R.C. 2151.414(D)(1).
Although a trial court is required to consider each relevant factor
under R.C. 2151.414(D)(1) in deciding to award permanent custody, “[t]here is not
one element that is given greater weight than the others pursuant to the statute.” In
re Schaefer, 111 Ohio St.3d 498, 2006-Ohio-5513, 857 N.E.2d 532, ¶ 56. This court
has stated that only one of these enumerated factors needs to be resolved in favor of
the award of permanent custody. In re L.W., 2019-Ohio-1343, at ¶ 39, citing In re
Moore, 8th Dist. Cuyahoga No. 76942, 2000 Ohio App. LEXIS 3958 (Aug. 31,
2000).
Here, the juvenile court found that a grant of permanent custody is in
the best interest of the children and the children cannot be placed with one of their
parents within a reasonable time or should not be placed with either parent. As
stated above, the testimony presented at trial demonstrated that while Mother acted
appropriately with the children when she did visit them, she had not seen the
children in the five months that passed since December 2021. While Mother did
engage in parenting classes, she did not complete the program before she became
unlocatable. Mother was also unable to demonstrate proof of sobriety and failed to
obtain stable housing of her own. Additionally, Father was incarcerated pending
federal charges, anticipated a prison sentence of at least ten years, and agreed to
permanent custody. Furthermore, the children were removed and had been in
CCDCFS custody for approximately 18 months by the time of trial in May 2022.

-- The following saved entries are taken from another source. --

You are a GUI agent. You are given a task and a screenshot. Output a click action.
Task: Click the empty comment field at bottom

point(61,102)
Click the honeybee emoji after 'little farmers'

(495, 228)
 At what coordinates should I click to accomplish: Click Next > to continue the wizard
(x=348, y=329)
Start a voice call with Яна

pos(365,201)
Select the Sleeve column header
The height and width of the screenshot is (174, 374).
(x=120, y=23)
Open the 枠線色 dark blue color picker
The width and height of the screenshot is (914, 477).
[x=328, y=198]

Moreover, the GAL recommended that the court find permanent
custody to be in the children’s best interests. The GAL noted that the children were
six, five, and four years old and were too young to decide their own wishes. The GAL
stated that Mother had not made any significant progress on her case plan objectives
and that “there’s no reason for an extension of temporary custody” because Mother
“hasn’t made any significant progress to warrant that extension.” (May 24, 2022, tr.

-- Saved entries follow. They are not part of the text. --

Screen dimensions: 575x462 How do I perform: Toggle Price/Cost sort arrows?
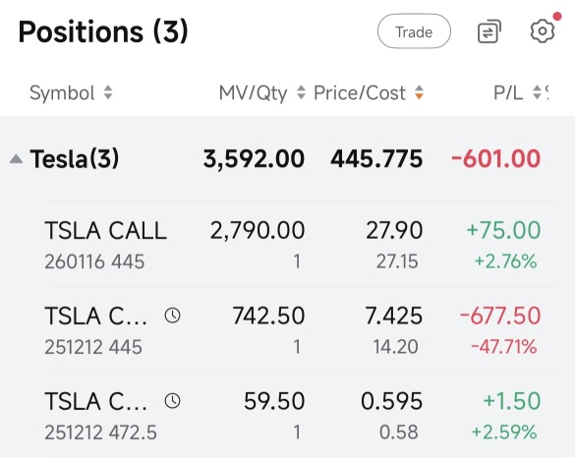click(x=419, y=92)
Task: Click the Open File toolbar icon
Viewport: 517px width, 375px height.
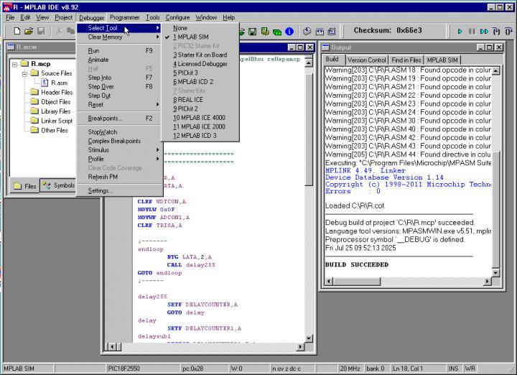Action: click(x=29, y=31)
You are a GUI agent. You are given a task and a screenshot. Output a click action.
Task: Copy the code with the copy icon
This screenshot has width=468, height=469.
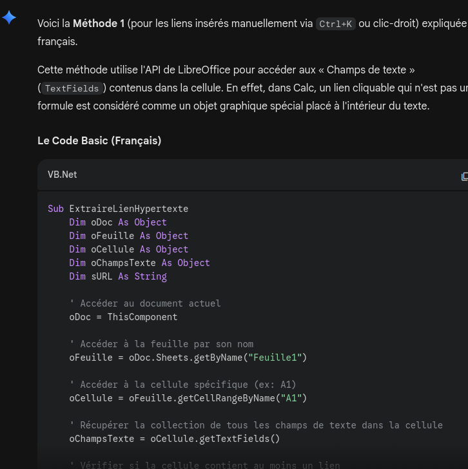click(464, 176)
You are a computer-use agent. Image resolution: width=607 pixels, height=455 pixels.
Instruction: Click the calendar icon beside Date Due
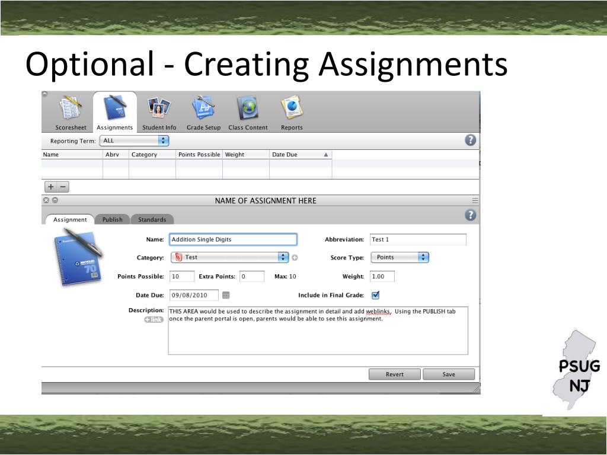[x=226, y=295]
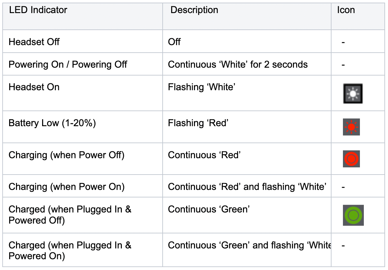Click the 'Headset On' row label
The height and width of the screenshot is (270, 388).
34,87
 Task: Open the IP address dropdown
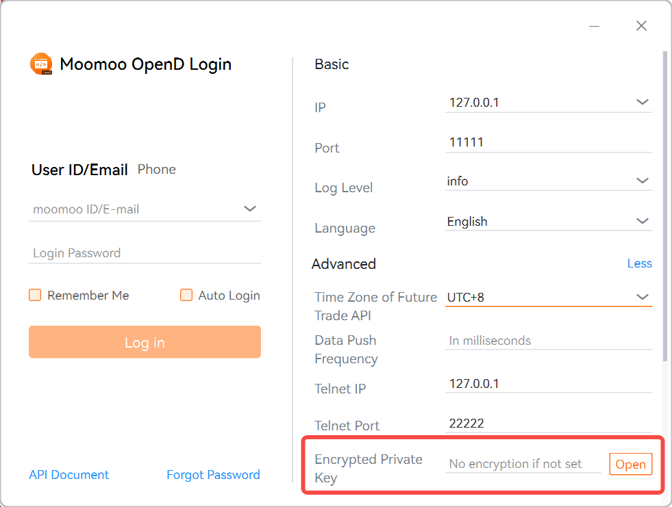pos(643,101)
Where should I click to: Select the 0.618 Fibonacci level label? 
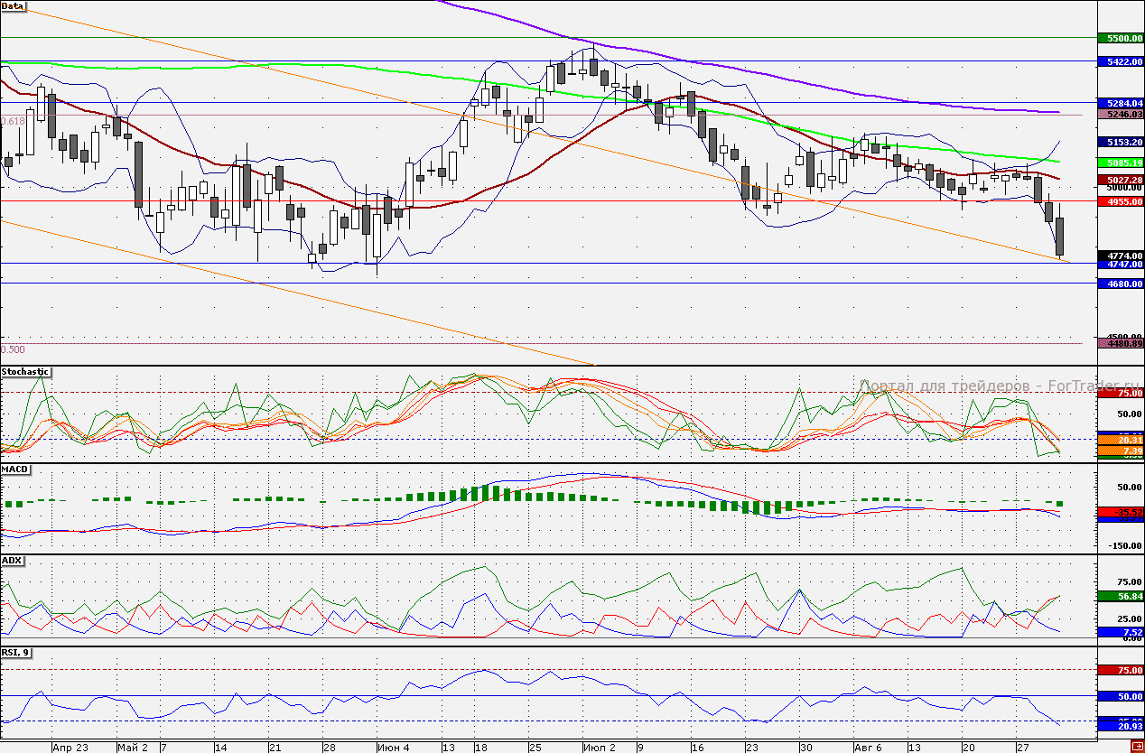pyautogui.click(x=14, y=121)
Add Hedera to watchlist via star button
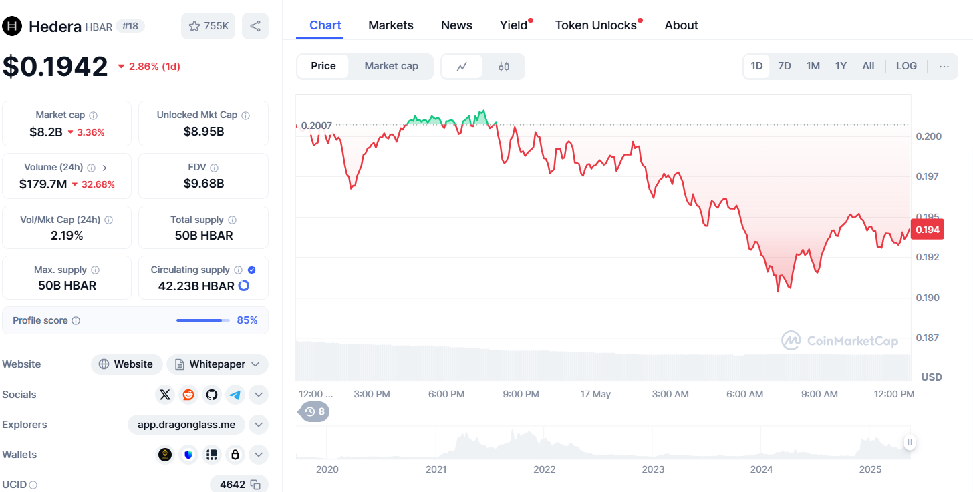 click(208, 26)
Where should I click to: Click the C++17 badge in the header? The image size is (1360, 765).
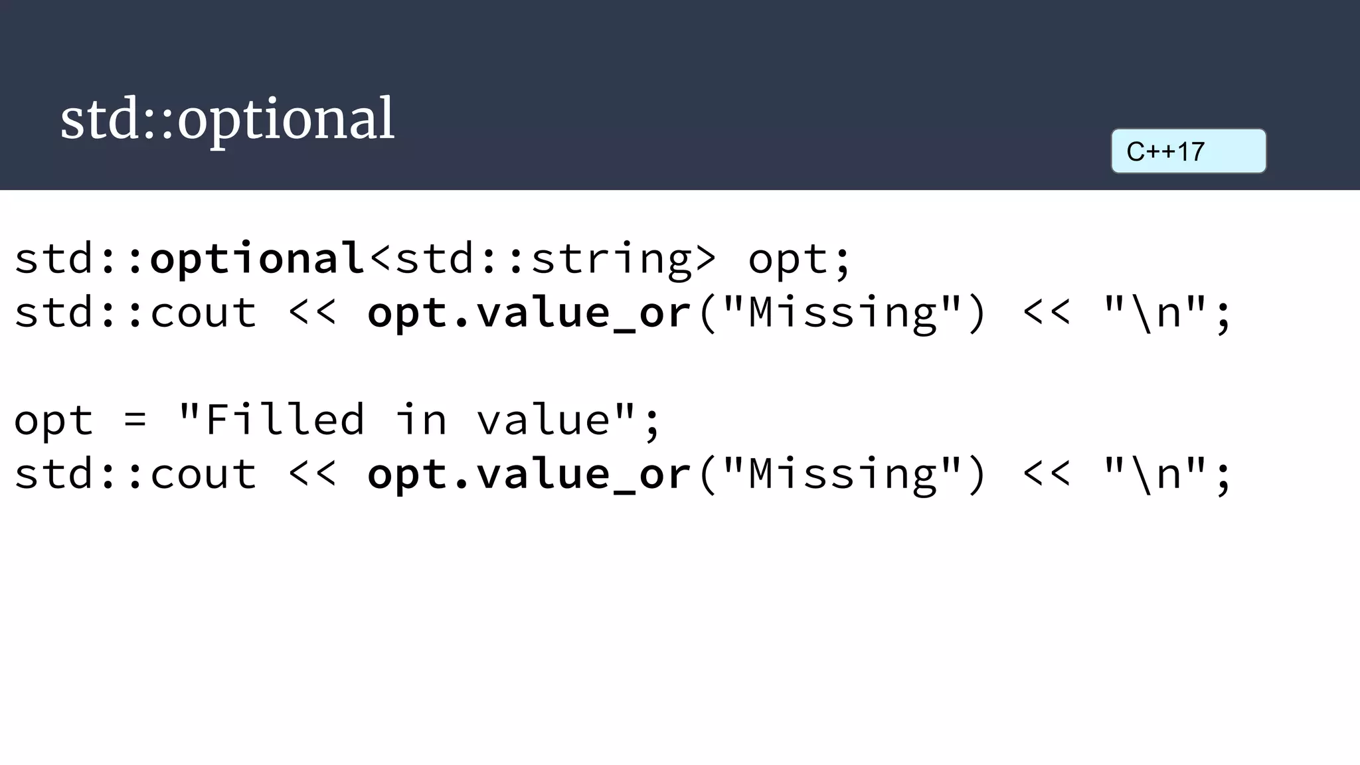(1189, 151)
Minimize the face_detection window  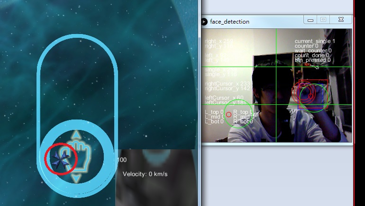[x=311, y=20]
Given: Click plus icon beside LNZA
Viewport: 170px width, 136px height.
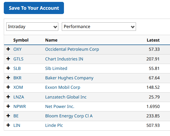Looking at the screenshot, I should 8,97.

61-62.) The GAL concluded that “[w]e can’t wait for [Mother] to get her act together.
These kids need permanency.” (May 24, 2022, tr. 62.)

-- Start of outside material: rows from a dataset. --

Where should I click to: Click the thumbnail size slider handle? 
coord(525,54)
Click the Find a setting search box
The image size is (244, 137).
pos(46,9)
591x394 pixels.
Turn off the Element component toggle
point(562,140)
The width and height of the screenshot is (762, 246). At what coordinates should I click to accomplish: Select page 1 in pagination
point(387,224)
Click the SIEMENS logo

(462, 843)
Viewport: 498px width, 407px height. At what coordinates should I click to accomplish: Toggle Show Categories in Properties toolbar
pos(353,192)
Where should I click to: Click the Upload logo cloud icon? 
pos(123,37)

Based on the foregoing, we find there is clear and convincing evidence
in the record to support the juvenile court’s determination that permanent custody
to CCDCFS is in the children’s best interests.
Therefore, the second assignment of error is overruled.
III. Conclusion
Mother failed to demonstrate that the juvenile court abused its
discretion by denying her request for continuance on the day of trial when Mother’s
actions caused the delay. In addition, the juvenile court’s findings and its judgments
granting permanent custody of the children to CCDCFS are supported by clear and
convincing evidence in the record.
Accordingly, judgment is affirmed.
It is ordered that appellee recover from appellant costs herein taxed.
The court finds there were reasonable grounds for this appeal.
It is ordered that a special mandate issue out of this court directing the
common pleas court, juvenile division, to carry this judgment into execution.
A certified copy of this entry shall constitute the mandate pursuant to Rule 27
of the Rules of Appellate Procedure.